# Largest internal frame pack that qualifies as carryon?



## DavidY (May 29, 2004)

What is the largest internal frame pack size that still qualifies as carry-on at the airport? Does anyone have any recommendations as to a good pack to buy at this size?


----------



## MtnMagic (May 30, 2004)

Couldn't tell you. I'm certain a phone call to the airport would answer your question most accurately.

__________________
Happy hiking!


----------



## DavidY (May 30, 2004)

*The unofficial size*

A pilot friend of mine who flies for JetBlue gave me the official dimensions off his manuals: 16x24x10 for the overhead bin, but there is some fudge room - something protruding out one side that does not cause too much hindrance.

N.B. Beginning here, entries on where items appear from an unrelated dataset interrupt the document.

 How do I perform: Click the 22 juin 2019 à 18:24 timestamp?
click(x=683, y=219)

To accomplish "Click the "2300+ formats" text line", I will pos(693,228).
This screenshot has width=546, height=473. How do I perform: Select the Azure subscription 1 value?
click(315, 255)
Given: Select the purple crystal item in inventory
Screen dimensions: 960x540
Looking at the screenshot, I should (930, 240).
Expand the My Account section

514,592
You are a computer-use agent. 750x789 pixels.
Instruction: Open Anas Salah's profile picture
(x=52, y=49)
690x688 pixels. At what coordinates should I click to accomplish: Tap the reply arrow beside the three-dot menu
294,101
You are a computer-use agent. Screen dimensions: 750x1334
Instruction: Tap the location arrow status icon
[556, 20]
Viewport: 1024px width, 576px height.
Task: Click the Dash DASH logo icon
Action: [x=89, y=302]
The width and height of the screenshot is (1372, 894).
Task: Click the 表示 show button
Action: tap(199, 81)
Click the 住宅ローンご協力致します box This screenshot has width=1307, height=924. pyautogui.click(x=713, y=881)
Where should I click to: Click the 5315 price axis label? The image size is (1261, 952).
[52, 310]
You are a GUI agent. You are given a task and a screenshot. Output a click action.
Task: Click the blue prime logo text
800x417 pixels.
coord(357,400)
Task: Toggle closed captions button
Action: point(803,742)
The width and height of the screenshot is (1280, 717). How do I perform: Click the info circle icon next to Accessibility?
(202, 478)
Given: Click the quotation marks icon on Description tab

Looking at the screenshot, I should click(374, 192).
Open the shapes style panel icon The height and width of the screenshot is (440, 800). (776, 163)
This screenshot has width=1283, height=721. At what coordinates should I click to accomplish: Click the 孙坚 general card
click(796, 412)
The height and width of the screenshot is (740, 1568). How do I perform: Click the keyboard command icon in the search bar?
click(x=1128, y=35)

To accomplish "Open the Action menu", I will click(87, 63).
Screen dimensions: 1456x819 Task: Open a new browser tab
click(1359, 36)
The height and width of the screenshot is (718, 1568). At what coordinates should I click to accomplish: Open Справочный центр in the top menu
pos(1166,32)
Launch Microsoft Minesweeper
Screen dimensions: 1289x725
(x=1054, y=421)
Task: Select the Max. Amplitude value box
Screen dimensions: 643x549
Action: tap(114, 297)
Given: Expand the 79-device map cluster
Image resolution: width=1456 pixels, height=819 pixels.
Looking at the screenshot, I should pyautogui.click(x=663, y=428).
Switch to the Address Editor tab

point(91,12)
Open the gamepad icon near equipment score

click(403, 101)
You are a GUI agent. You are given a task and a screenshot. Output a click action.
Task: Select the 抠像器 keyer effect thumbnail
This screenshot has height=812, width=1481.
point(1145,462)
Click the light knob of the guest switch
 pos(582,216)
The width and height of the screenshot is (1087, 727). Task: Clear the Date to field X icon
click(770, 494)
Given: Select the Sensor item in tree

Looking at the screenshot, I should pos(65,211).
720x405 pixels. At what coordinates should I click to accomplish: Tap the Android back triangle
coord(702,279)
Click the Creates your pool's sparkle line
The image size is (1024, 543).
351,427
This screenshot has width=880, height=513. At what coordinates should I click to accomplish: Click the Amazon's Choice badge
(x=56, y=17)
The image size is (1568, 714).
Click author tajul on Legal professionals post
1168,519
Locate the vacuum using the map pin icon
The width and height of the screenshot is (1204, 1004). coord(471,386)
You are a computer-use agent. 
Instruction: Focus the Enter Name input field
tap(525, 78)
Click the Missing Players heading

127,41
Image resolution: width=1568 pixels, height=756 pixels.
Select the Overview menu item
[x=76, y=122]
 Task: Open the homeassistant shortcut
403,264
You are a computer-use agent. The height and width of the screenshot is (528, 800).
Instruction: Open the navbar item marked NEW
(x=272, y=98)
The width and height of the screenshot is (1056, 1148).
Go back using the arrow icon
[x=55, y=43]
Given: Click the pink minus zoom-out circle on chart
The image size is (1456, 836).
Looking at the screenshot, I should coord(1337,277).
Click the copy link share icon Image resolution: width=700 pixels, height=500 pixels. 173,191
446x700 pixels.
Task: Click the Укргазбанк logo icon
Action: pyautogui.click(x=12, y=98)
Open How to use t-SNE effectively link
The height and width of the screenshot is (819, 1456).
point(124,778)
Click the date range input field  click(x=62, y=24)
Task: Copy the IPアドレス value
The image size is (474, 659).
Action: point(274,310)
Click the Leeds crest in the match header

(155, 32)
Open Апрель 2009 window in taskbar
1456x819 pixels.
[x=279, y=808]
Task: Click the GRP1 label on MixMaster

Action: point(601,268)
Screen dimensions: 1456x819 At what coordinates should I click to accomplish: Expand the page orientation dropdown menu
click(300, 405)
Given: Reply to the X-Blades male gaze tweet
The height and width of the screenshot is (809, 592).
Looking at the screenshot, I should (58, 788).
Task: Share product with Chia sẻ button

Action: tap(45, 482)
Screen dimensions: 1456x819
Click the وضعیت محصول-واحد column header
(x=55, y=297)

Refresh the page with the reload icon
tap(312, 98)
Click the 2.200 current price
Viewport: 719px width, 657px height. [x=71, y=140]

I'm hoping someone can tell what actually got through the airport.


----------



## Mike P. (Jun 1, 2004)

*Carry On*

I've brought an EMS 3500 (older model, Zipper not stuff sack) which fit no problem in the overhead & it was stuffed.  (lApril 2004 - Bermuda) The pack is fairly long but narrow with just one additional pocket on the front which is big enough for my contact lens case & a rain fly.


----------



## smitty77 (Jun 3, 2004)

IIRC when we flew Song (a low cost division of Delta) from Logan to Ft. Myers FL last fall the restriction for the size of a carry-on was 45" total, meaning your length + width + depth of your carry-on could not exceed 45", though I never saw any of the stewards/stewardessssss check anyone's carry-on.  I suppose if you tried to bring an enormous pack on board they may put up a stink, but they seemed to be pretty lenient as long as you could cram it in the overhead without pry-bars and a hydraulic press.   :lol:


----------